ACTION ITEM = Would you return the records below character for character, without any images?

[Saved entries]
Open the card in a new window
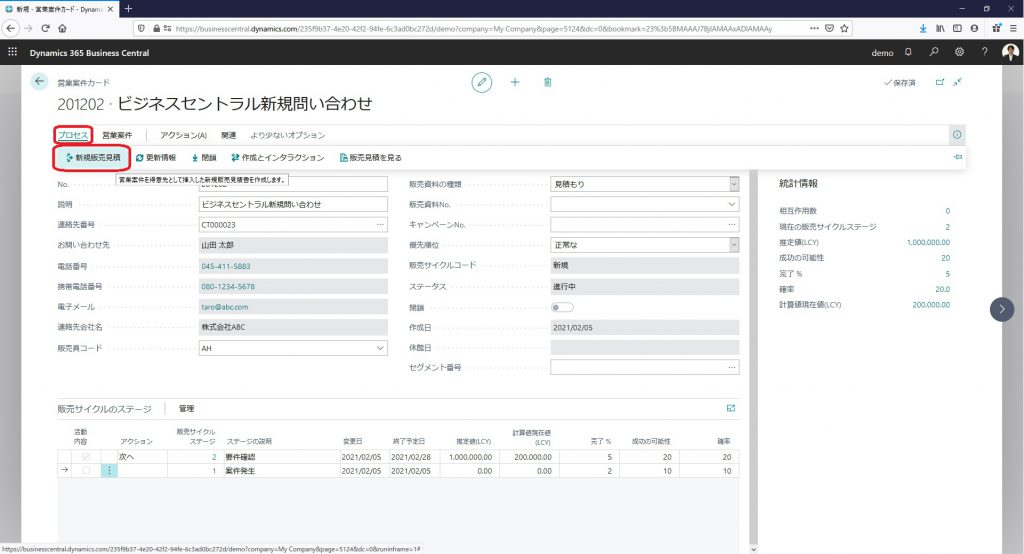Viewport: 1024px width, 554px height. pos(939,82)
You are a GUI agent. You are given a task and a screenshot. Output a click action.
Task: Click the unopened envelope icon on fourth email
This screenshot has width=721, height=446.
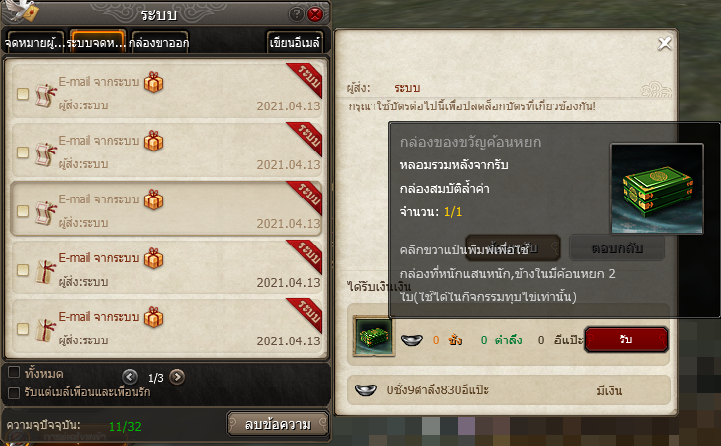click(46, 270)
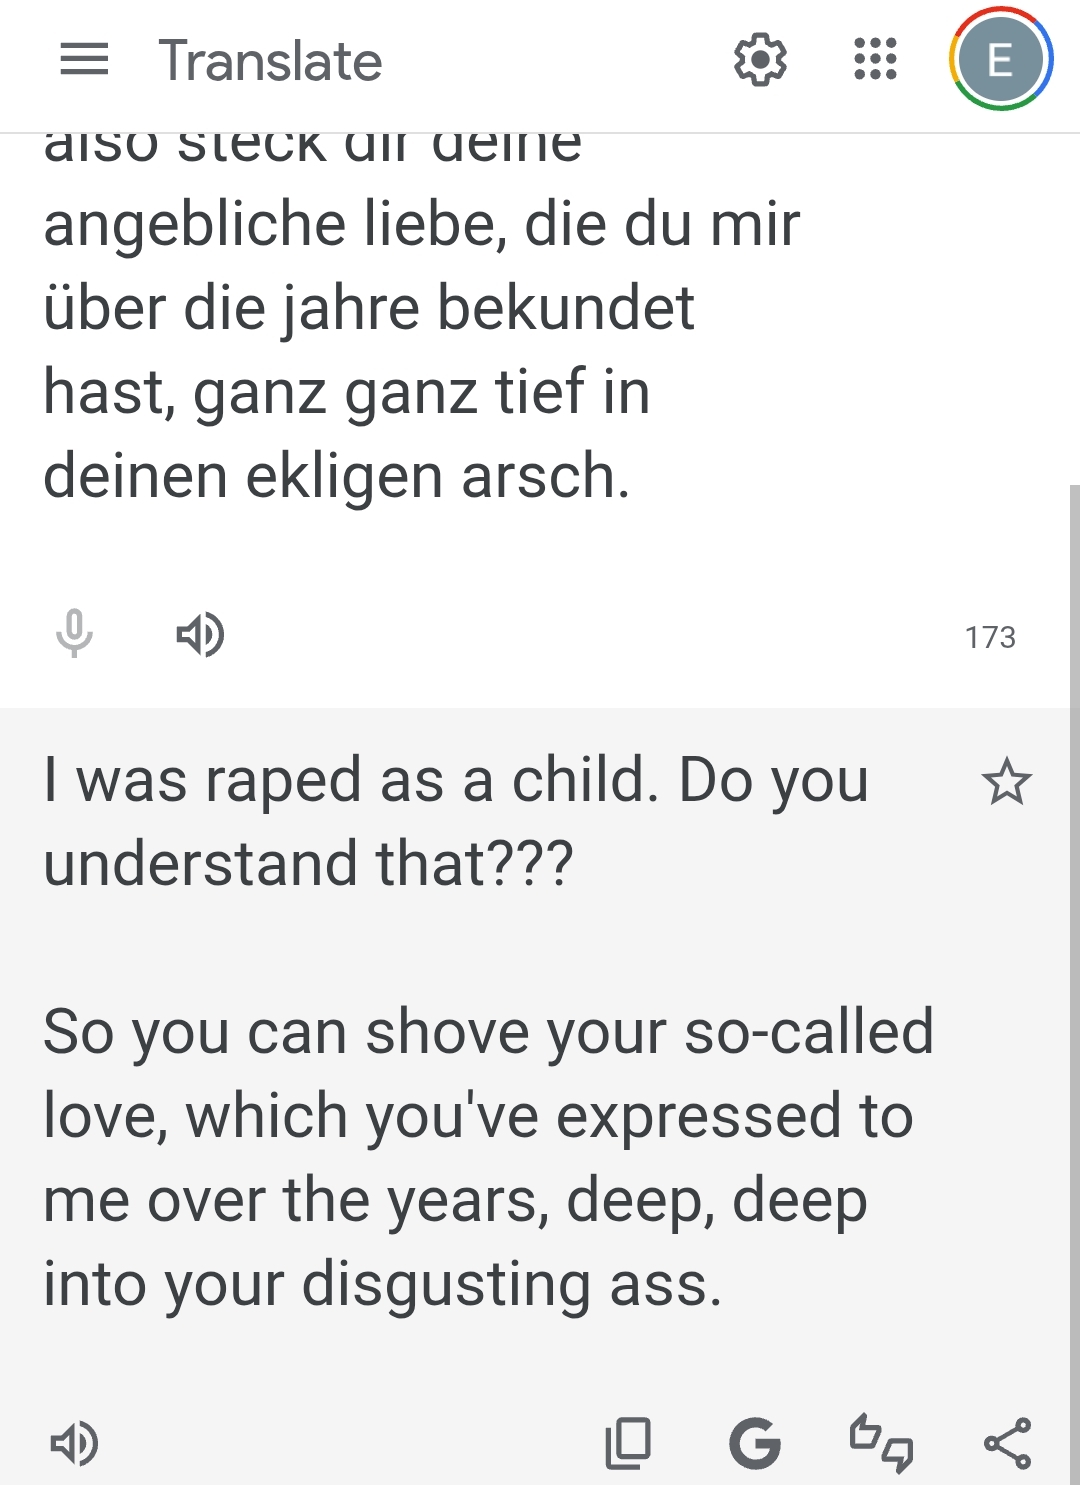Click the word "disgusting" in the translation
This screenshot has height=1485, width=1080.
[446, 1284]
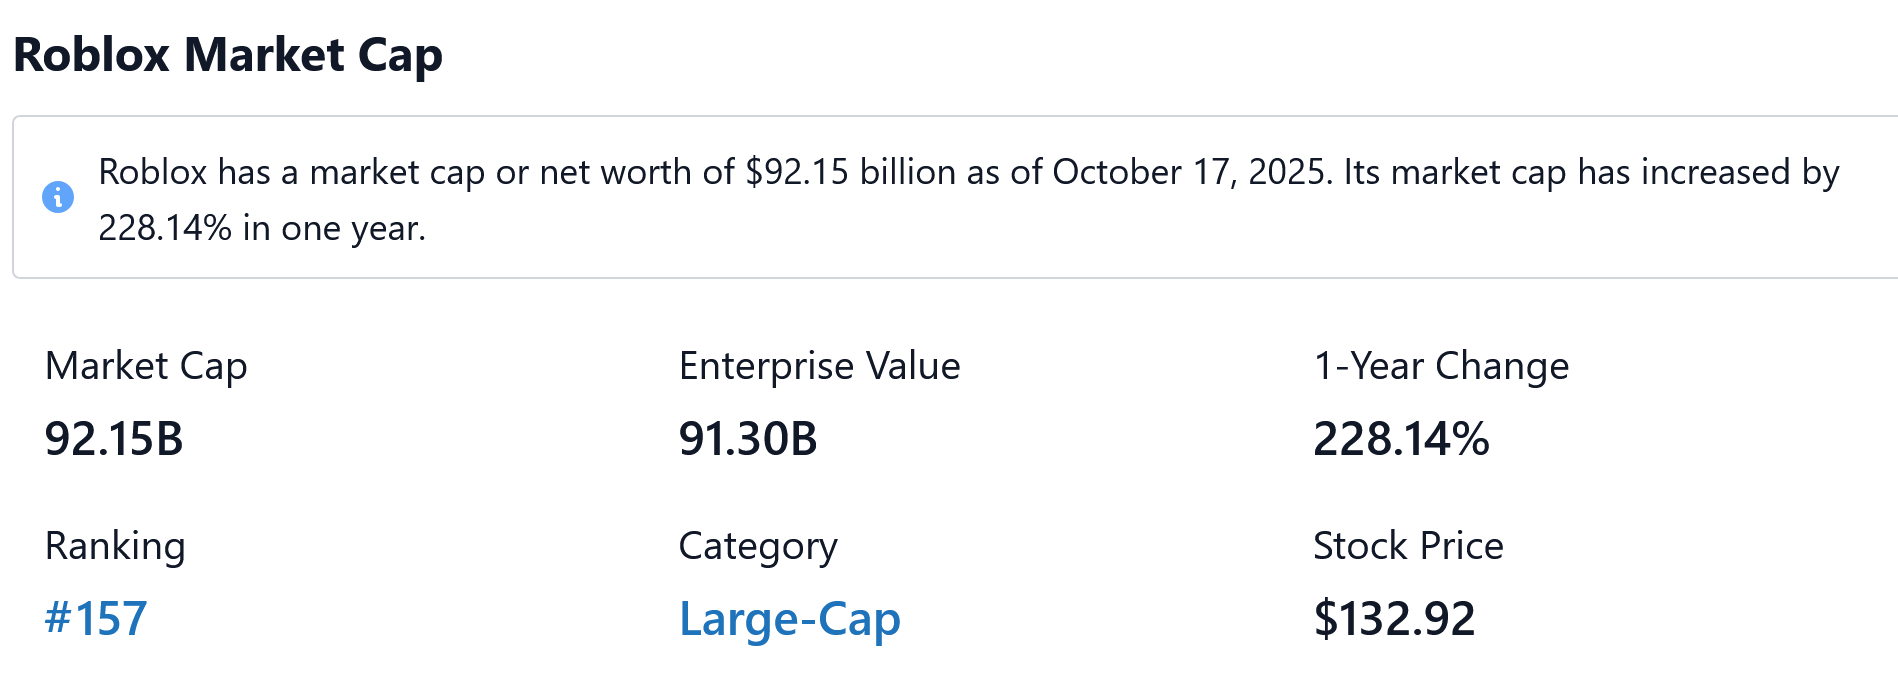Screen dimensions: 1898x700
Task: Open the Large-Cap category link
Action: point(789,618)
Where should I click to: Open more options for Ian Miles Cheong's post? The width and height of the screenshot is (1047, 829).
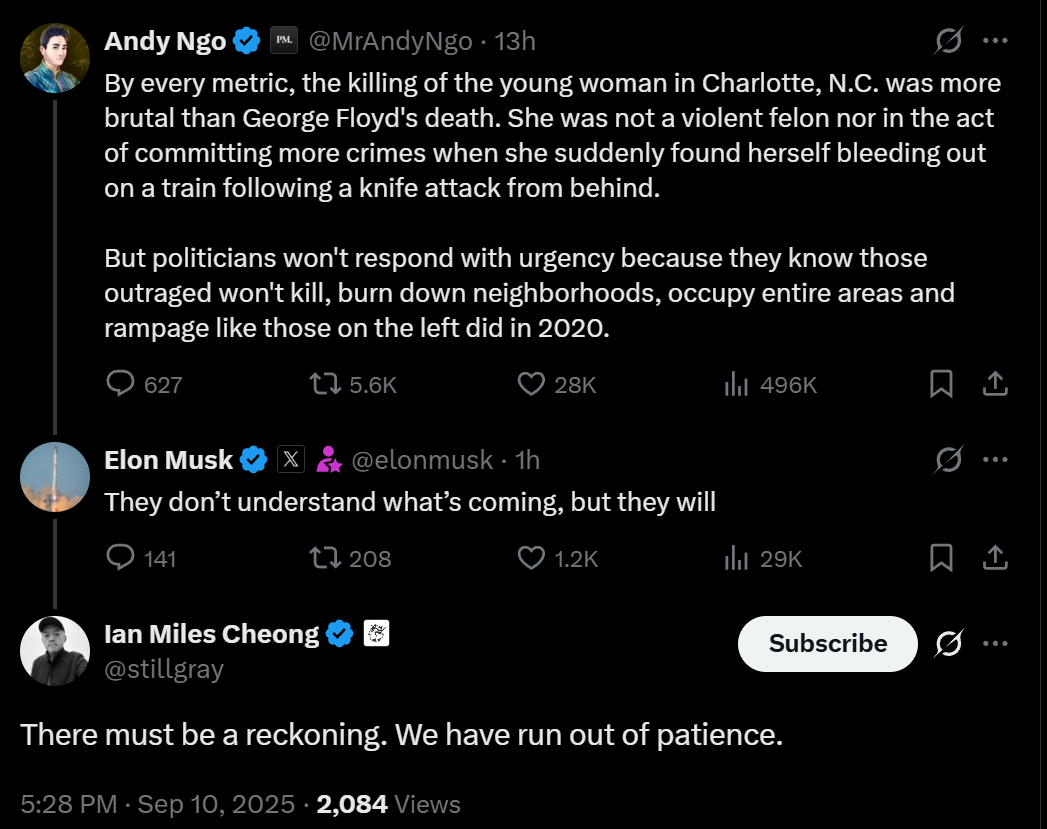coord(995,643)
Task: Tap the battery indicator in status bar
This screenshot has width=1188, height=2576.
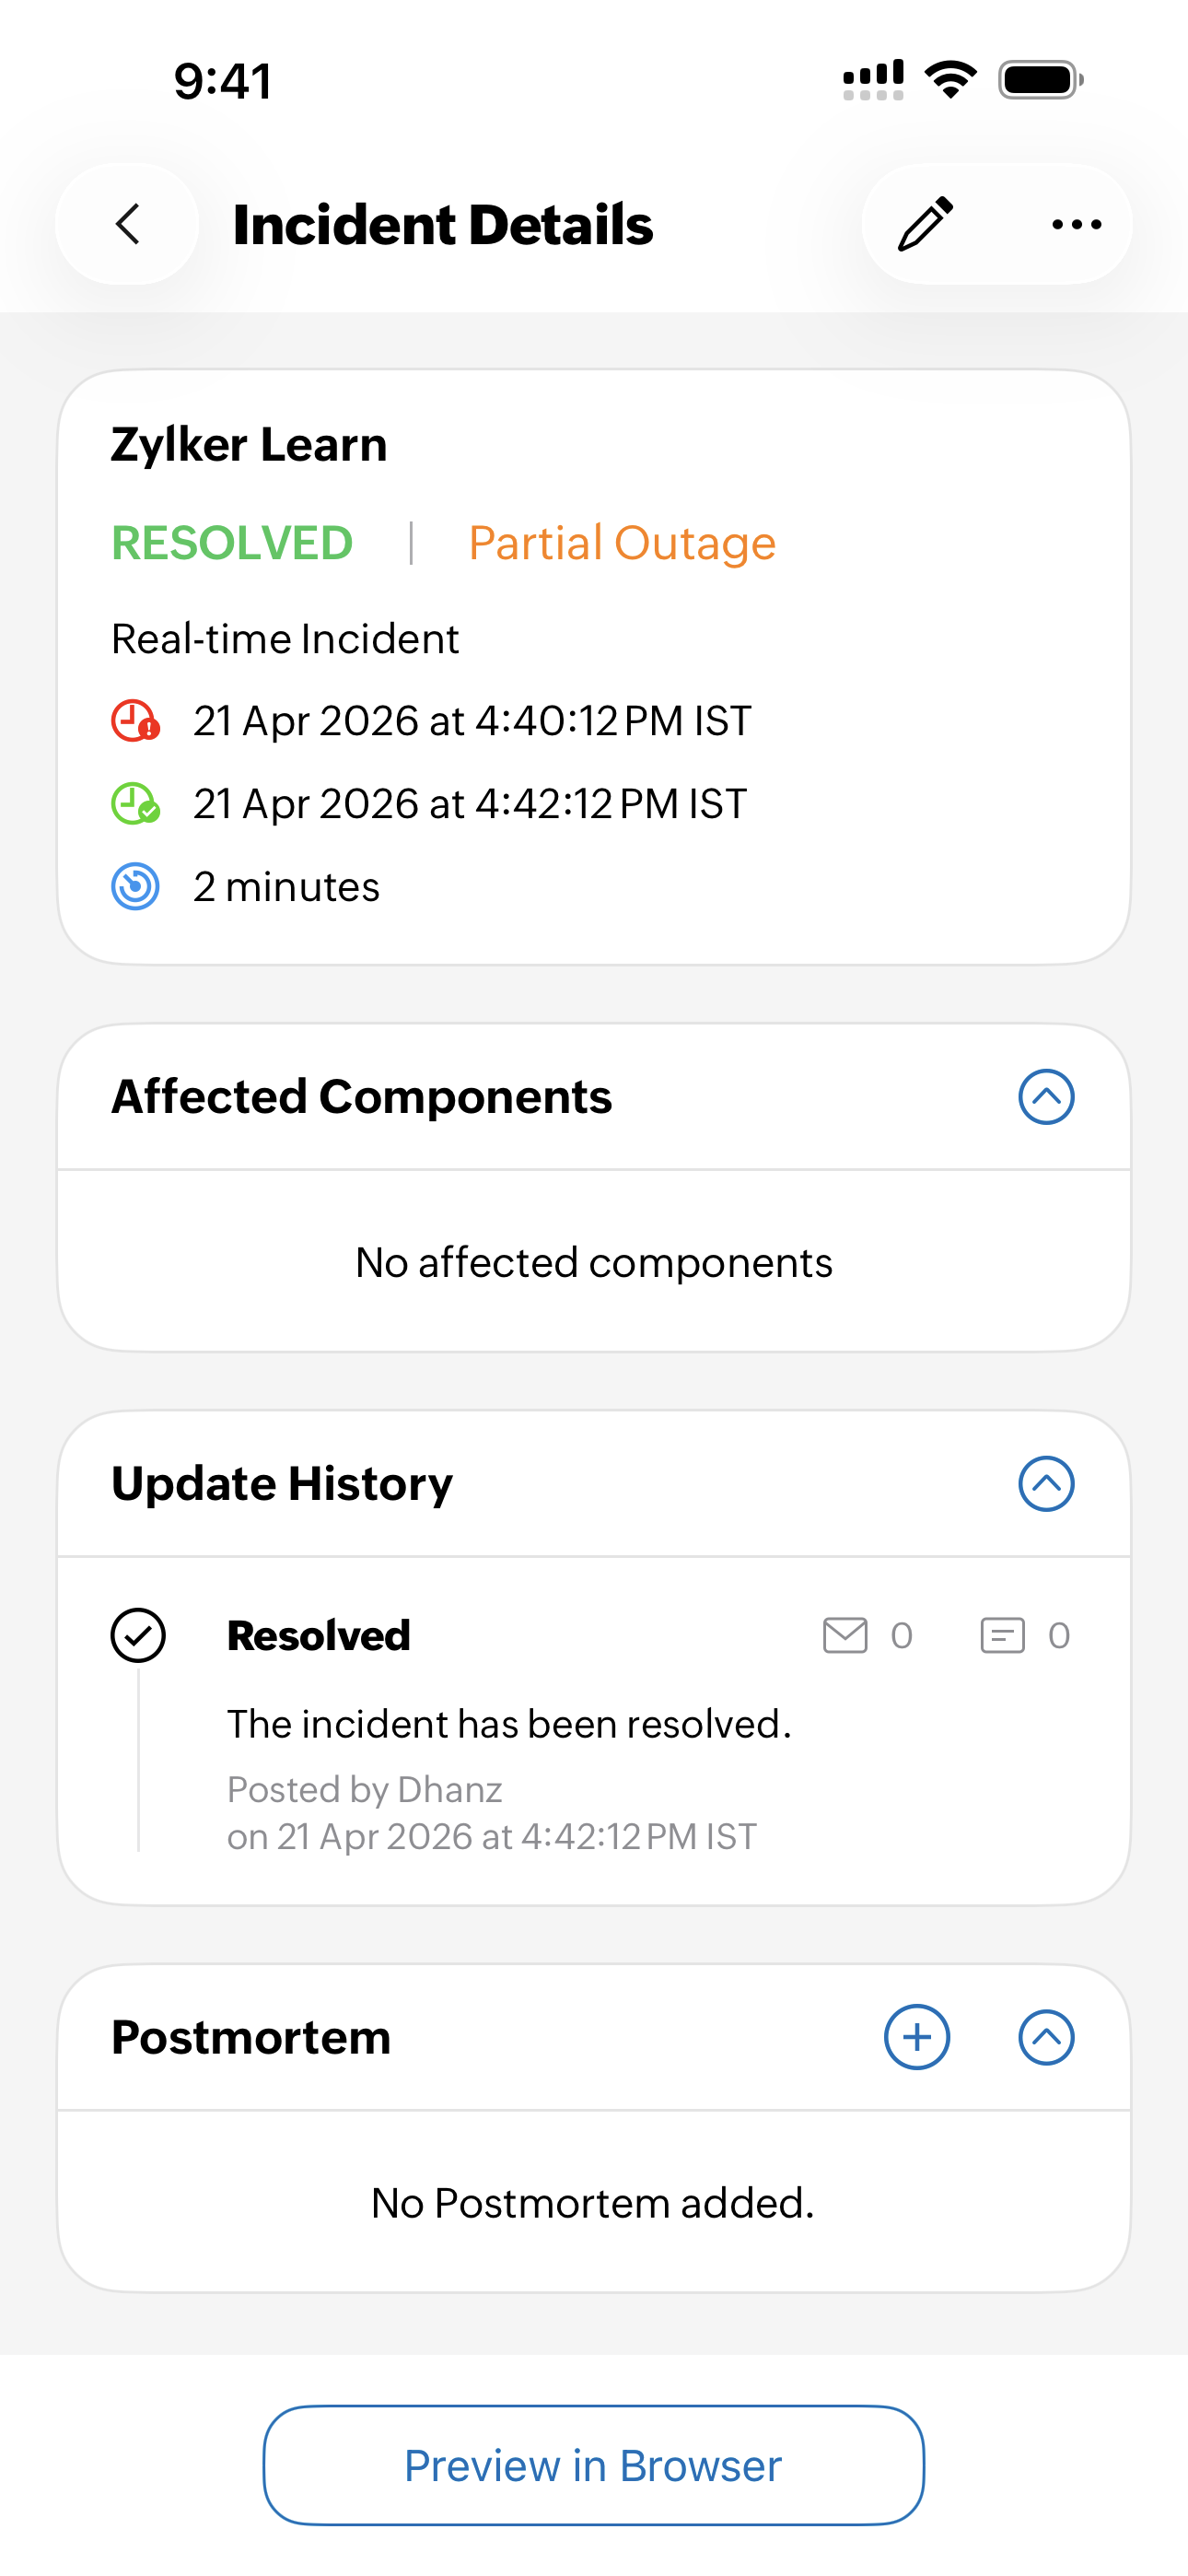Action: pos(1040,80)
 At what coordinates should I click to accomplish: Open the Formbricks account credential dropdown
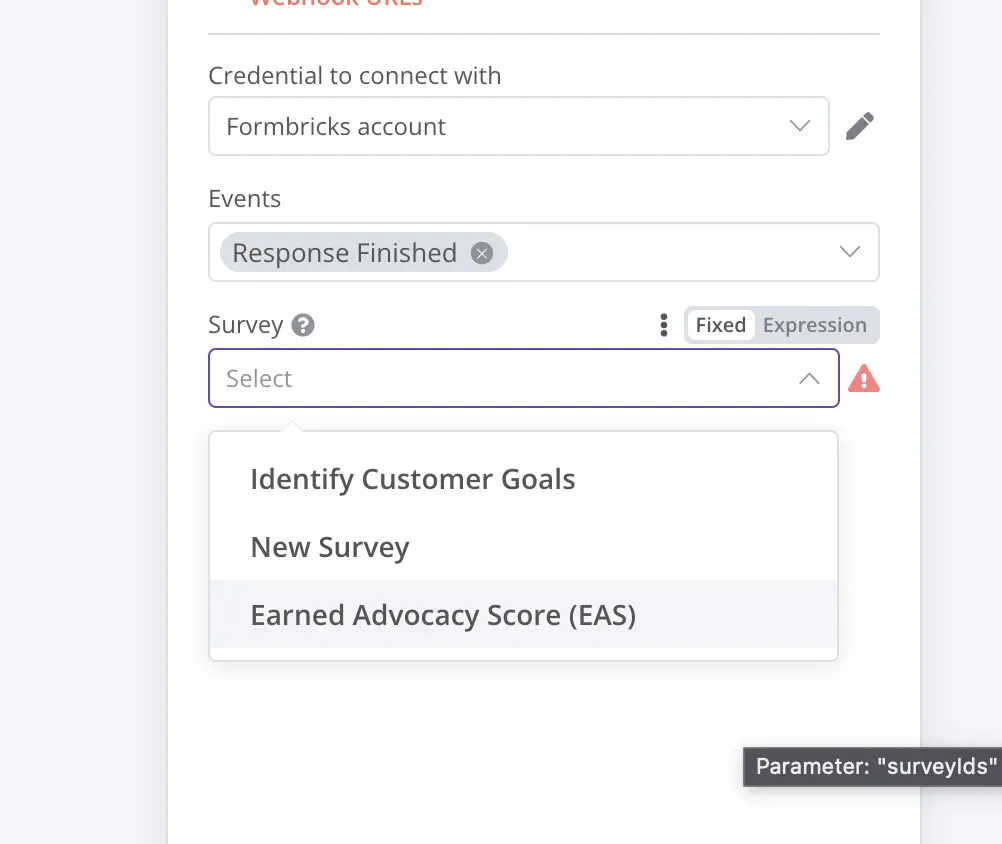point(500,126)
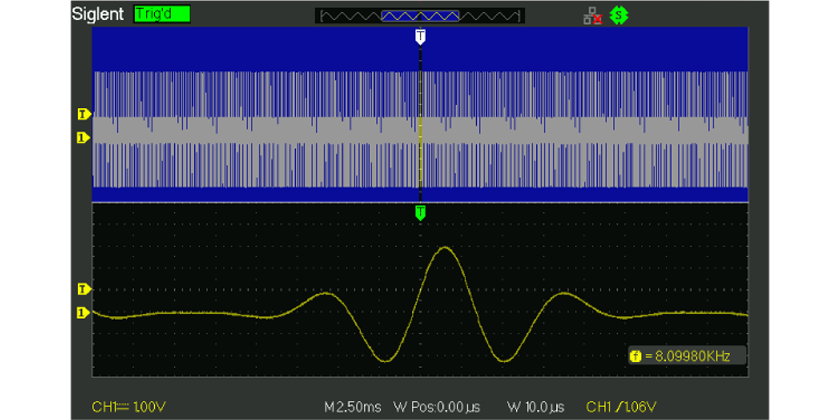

COMPLETED EXERCISE =
Open the card in a new window
Viewport: 1024px width, 554px height. pos(939,82)
You are a GUI agent. You are given a task and a screenshot. Output a click action.
Task: Click the unopened envelope icon on fourth email
This screenshot has width=721, height=446.
click(46, 270)
Click the word "disgusting" in the translation
This screenshot has height=1485, width=1080.
[446, 1284]
Screen dimensions: 1898x700
Task: Open the Large-Cap category link
Action: point(789,618)
Where should I click to: Open more options for Ian Miles Cheong's post? The width and height of the screenshot is (1047, 829).
coord(995,643)
Task: Tap the battery indicator in status bar
This screenshot has width=1188, height=2576.
Action: pos(1040,80)
 At what coordinates should I click to accomplish: Open the Formbricks account credential dropdown
point(500,126)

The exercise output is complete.